There is very little in Mayville’s book about religion, other than one footnote stating Adams’ worries about the anti-clericalism of the French Revolution. I wonder whether there is more to be found in Adams about religion as a useful means to restrain or redirect the idolatry of wealth. It is remarkable how many of the letters that Adams writes to Jefferson touch on religious questions and speculations. Repeatedly, Adams denounces the atheism of the philosophes. In another letter, he states his own “Creed and Confession of Faith.”
A preoccupation with the links between what Tocqueville called “the spirit of religion” and “the spirit of liberty” appears in Adams’s published works as well. Listen to the very end of his Discourses on Davila:
Let us conclude with one reflection more which shall barely be hinted at, as delicacy, if not prudence, may require in this place some degree of reserve. Is there a possibility that the government of nations may fall into the hands of men who teach the most disconsolate of all creeds, that men are but fireflies and that this all is without a father? Is this the way to make man, as man, an object of respect? Or is it to make murder itself as indifferent as shooting a plover, and the extermination of the Rohilla nation as innocent as the swallowing of mites on a morsel of cheese?

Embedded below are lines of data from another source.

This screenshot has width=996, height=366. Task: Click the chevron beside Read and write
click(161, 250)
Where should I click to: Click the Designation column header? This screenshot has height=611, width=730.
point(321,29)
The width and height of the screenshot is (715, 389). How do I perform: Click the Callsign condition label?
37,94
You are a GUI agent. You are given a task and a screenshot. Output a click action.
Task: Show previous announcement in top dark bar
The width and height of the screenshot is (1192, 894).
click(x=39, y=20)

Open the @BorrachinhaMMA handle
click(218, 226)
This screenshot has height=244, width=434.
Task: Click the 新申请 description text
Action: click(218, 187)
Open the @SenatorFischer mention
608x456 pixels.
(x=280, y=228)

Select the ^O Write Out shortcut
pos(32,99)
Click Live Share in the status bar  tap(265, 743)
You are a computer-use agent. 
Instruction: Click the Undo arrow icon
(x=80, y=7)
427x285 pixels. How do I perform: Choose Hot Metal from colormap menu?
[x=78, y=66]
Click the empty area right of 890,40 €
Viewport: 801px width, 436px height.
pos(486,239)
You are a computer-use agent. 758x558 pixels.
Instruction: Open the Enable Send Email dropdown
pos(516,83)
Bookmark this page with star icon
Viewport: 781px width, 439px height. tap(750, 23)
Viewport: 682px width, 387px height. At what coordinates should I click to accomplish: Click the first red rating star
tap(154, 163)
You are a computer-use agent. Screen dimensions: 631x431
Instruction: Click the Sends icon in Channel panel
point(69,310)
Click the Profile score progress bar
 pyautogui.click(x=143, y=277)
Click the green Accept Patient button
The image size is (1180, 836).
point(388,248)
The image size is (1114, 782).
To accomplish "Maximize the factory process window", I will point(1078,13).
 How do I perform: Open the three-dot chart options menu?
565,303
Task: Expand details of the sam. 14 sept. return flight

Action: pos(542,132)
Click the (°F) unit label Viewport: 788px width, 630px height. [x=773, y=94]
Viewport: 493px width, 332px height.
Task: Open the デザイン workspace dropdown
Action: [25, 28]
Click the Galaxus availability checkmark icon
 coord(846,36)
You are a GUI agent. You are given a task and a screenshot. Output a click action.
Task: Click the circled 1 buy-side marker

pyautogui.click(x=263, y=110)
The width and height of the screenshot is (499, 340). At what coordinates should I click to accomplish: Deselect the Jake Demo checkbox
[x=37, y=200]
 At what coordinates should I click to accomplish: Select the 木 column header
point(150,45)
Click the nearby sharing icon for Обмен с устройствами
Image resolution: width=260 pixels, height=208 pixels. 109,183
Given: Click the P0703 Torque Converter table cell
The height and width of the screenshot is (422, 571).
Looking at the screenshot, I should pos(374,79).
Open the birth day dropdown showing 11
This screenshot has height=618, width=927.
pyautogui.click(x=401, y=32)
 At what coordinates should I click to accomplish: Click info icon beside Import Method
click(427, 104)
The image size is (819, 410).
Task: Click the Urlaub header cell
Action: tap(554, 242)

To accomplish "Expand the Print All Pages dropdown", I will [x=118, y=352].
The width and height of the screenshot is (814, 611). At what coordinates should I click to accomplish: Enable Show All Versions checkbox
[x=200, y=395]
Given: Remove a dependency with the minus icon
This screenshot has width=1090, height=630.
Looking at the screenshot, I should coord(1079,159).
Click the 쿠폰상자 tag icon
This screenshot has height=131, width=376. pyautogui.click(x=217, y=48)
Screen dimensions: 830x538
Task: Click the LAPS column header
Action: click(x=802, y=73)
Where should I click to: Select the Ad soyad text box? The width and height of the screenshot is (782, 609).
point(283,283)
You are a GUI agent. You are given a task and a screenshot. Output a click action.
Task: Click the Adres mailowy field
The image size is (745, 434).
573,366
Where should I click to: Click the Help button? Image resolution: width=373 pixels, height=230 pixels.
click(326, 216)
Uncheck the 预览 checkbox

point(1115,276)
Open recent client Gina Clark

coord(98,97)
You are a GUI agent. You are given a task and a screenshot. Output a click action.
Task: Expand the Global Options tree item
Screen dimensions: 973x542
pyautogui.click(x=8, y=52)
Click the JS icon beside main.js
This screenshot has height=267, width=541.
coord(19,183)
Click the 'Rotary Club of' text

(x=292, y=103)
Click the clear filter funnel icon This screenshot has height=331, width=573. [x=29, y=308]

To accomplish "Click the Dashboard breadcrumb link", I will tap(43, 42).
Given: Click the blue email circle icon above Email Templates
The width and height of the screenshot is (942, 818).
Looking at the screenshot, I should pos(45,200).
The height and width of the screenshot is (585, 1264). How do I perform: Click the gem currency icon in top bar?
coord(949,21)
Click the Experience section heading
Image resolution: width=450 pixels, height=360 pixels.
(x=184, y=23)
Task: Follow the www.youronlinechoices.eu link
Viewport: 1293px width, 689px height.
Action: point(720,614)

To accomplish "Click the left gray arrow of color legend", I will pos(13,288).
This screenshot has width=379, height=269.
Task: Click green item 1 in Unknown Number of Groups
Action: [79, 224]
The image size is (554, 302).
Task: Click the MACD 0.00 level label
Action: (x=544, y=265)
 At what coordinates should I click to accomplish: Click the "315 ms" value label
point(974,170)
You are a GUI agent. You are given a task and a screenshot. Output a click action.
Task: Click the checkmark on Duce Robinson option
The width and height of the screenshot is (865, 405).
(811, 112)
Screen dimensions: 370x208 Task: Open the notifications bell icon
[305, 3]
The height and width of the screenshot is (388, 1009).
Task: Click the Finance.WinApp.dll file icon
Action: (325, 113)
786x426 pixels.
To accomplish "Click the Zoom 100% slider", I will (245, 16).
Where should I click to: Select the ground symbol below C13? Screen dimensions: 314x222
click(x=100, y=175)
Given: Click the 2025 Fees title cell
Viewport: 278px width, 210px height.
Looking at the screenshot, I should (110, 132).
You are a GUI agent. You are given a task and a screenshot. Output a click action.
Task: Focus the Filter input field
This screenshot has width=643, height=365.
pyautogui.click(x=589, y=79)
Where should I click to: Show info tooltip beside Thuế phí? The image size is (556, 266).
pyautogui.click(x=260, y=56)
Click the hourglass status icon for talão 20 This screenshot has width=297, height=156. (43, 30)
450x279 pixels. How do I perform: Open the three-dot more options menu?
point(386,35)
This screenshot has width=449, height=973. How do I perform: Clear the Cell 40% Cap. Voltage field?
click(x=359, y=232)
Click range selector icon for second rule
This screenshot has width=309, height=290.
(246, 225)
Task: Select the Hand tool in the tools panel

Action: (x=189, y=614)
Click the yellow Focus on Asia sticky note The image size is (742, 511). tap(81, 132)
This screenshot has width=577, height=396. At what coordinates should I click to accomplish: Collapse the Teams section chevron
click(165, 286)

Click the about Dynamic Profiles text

Like Tocqueville, Adams worried about the moral and political dangers of nihilism. His fears about elites extended to the new secular priesthood of scientists who paid obeisance to nothing but “almighty chance.”
The letters that Adams and Jefferson exchanged were clearly written with a view to the judgment of posterity. Speaking for that posterity, Mayville has delivered a considered and fair verdict, awarding Adams the prize for prophetic power. Two centuries later, do the American people elect the “real good and wise,” as Jefferson promised we would? If not, where does the fault lie? Do we need updated versions of the economic, educational, and legal reforms that Jefferson recommended? Or is Adams right that “the many” themselves will acknowledge no other “Aristoi” but that based on birth and wealth?
In an election season that pits the Clinton dynasty against the plutocrat Trump, it seems legitimate both to marvel and to be chagrined at the perspicacity of Adams. I guess we will see whether our complex constitutional structure still works to render these “most difficult animals” serviceable to the cause of republican liberty—or whether we will instead succumb to what Machiavelli called “fatal families born for the ruin of their country.”
 See Noemie Emery’s “The Young and Restless: Senators in a Hurry,” Weekly Standard, February 15, 2016.